**Trecho para leitura:**
Por Odilon Guedes, no Sul21

 

Tema repetido dia e noite, o déficit na Previdência virou uma verdadeira ameaça contra os trabalhadores. Com essa alegação, Temer defende uma reforma que retira inúmeros direitos do trabalhador. Ao mesmo tempo, preserva os ganhos da elite financeira com o pagamento dos juros da dívida pública – 500 bilhões

Contrariamente ao que se informa, há dados que comprovam superávit no Sistema de Seguridade Social e da Previdência Urbana, que poderia ser ainda maior não fossem os inúmeros artifícios usados para mostrar que há déficit.

A Constituição Federal define, no artigo 194, o Sistema de Seguridade Social que abrange a saúde, a Previdência e a assistência social, e, no artigo 195, a origem dos recursos para financiar esse sistema.

Em 2014, de acordo com dados apresentados em estudo da Associação Nacional dos Auditores Fiscais da Receita Federal do Brasil (Anfip), as receitas da Seguridade Social atingiram R$ 686,1 bilhões, e as despesas, R$ 632,2 bilhões – portanto, um superávit de R$ 53,9 bilhões (1). Já a arrecadação líquida da Previdência Urbana foi de R$ 312,8 bilhões, e as despesas, de R$ 296,4 bilhões, um superávit de R$ 16,4 bilhões. Por outro lado, a arrecadação líquida da Previdência Rural foi de R$ 6,7 bilhões, e a despesa, de R$ 86,5 bilhões, um aparente déficit de R$ 79,8 bilhões.

**Trechos dos registros:**
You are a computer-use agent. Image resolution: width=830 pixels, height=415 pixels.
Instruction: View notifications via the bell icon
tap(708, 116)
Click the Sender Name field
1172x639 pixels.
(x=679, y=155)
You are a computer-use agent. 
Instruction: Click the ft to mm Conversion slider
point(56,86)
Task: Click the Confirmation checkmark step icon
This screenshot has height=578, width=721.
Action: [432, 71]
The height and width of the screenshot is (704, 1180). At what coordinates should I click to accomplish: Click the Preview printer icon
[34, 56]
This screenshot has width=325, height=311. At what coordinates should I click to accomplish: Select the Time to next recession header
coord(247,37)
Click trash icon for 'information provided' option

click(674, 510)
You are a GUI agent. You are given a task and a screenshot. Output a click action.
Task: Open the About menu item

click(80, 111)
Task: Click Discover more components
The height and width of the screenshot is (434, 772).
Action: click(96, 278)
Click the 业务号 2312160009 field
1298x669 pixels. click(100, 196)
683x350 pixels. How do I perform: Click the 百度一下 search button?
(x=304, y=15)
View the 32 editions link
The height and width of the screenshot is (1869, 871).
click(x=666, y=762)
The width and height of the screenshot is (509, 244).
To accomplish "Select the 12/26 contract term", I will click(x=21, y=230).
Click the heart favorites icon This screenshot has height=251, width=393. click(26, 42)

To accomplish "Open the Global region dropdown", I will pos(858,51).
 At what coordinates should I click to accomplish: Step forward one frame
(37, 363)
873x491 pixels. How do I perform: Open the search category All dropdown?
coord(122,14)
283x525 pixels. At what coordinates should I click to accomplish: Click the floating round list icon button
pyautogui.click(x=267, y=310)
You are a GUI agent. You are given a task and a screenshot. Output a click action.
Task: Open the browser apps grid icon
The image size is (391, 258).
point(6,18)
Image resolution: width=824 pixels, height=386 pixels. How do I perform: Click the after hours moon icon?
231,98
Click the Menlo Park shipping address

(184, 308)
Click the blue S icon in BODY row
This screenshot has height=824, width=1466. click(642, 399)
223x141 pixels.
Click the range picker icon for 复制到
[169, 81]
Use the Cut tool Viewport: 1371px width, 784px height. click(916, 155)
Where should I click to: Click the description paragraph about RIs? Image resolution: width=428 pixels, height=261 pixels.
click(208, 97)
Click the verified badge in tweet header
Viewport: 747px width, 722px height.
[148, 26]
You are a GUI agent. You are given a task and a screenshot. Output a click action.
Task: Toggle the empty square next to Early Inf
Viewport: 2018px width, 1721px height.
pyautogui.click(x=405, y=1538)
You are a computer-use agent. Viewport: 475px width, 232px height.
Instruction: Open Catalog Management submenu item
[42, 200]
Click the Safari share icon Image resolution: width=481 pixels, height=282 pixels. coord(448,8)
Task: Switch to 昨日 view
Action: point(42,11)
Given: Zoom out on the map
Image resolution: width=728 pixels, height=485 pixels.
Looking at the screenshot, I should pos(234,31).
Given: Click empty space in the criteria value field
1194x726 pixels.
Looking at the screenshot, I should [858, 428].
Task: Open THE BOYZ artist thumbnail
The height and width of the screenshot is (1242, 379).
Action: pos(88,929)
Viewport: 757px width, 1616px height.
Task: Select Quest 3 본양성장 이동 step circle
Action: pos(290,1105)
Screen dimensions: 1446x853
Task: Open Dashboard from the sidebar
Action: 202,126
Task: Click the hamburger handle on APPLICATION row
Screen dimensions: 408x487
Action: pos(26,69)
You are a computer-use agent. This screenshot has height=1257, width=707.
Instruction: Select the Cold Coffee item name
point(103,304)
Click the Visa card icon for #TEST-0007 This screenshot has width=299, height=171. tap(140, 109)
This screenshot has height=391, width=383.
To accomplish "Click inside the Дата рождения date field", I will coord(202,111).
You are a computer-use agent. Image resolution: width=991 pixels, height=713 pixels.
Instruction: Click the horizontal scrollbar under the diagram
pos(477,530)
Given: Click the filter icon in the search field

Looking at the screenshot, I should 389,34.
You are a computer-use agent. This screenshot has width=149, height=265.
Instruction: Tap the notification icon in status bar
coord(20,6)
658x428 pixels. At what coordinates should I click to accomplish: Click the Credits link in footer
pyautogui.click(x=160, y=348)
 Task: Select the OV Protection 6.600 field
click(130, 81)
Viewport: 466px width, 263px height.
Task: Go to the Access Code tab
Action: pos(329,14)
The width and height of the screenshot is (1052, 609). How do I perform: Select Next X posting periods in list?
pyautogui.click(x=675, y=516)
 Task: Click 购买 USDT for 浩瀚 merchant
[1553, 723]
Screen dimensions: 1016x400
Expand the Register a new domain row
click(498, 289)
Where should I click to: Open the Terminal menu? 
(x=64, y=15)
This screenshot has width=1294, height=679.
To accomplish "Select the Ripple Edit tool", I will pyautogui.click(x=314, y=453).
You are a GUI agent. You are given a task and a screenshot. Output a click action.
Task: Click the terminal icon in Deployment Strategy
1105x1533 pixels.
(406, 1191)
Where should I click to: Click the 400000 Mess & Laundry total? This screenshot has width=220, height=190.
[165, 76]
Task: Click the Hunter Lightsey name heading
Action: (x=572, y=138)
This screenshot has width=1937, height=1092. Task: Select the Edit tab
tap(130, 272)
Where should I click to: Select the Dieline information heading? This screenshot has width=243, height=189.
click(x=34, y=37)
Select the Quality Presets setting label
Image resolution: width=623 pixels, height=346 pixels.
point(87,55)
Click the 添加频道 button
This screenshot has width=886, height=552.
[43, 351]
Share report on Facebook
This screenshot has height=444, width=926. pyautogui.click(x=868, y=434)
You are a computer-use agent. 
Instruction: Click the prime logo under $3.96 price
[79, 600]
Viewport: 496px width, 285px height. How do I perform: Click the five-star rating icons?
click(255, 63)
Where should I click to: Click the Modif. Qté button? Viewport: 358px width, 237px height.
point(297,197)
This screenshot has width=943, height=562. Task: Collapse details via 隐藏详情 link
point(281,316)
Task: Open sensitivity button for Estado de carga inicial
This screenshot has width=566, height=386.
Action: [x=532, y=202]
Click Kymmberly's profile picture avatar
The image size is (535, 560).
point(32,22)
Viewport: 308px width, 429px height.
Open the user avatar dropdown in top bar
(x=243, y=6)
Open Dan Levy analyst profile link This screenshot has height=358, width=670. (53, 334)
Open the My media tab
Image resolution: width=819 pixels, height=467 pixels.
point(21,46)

**Instruções e requisitos:** Reproduza o trecho do texto sobre a Previdência entre "Contrariamente ao que" e "que há déficit.", inclusive, renomeando "superávit" como "excedente". Os registros constituem um material à parte, independente do texto.

**Resultado final:**
Contrariamente ao que se informa, há dados que comprovam excedente no Sistema de Seguridade Social e da Previdência Urbana, que poderia ser ainda maior não fossem os inúmeros artifícios usados para mostrar que há déficit.